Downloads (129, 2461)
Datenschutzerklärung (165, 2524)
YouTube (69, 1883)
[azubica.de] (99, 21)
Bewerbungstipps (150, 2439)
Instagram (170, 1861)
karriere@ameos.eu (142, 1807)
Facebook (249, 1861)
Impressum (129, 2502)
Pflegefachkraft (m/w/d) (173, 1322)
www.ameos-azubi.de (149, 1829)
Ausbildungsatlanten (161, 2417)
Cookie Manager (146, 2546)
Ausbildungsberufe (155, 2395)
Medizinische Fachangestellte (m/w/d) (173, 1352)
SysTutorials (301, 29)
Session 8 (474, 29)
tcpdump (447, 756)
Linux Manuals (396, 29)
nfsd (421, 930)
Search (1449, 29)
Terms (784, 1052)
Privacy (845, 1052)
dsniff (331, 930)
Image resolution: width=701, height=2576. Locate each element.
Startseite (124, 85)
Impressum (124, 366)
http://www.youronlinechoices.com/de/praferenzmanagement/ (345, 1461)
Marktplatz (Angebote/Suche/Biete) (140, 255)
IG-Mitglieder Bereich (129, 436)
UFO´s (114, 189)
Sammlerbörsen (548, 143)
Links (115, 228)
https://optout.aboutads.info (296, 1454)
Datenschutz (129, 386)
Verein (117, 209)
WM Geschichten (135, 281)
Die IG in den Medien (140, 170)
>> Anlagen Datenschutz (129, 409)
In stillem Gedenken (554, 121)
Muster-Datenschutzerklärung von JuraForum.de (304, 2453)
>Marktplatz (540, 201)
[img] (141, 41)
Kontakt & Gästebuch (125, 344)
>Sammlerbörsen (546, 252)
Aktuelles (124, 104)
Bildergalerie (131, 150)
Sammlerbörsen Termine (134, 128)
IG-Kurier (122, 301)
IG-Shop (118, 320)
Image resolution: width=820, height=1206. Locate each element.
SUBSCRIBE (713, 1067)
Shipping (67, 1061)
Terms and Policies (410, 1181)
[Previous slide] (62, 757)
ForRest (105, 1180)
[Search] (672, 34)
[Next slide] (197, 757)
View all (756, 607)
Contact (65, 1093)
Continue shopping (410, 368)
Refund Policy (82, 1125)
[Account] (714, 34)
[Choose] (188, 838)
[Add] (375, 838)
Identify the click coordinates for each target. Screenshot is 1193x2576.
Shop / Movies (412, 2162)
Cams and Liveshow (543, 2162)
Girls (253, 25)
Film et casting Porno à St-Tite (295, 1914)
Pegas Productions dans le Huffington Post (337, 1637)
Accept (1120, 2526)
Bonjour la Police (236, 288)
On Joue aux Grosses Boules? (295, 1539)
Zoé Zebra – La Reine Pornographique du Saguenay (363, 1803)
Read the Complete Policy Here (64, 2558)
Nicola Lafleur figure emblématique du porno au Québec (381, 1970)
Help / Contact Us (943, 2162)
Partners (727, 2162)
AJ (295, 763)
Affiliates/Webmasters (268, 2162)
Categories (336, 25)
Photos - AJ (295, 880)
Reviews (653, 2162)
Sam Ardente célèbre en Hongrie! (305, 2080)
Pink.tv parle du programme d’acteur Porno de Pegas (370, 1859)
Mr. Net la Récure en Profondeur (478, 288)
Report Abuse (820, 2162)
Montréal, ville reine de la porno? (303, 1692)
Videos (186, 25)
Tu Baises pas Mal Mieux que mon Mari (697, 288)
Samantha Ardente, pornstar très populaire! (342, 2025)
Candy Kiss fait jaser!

-.-.-

## TASK PROMPT
Check every line of the data, and copy the ones that contain "ameos".

## RESPONSE
karriere@ameos.eu (142, 1807)
www.ameos-azubi.de (149, 1829)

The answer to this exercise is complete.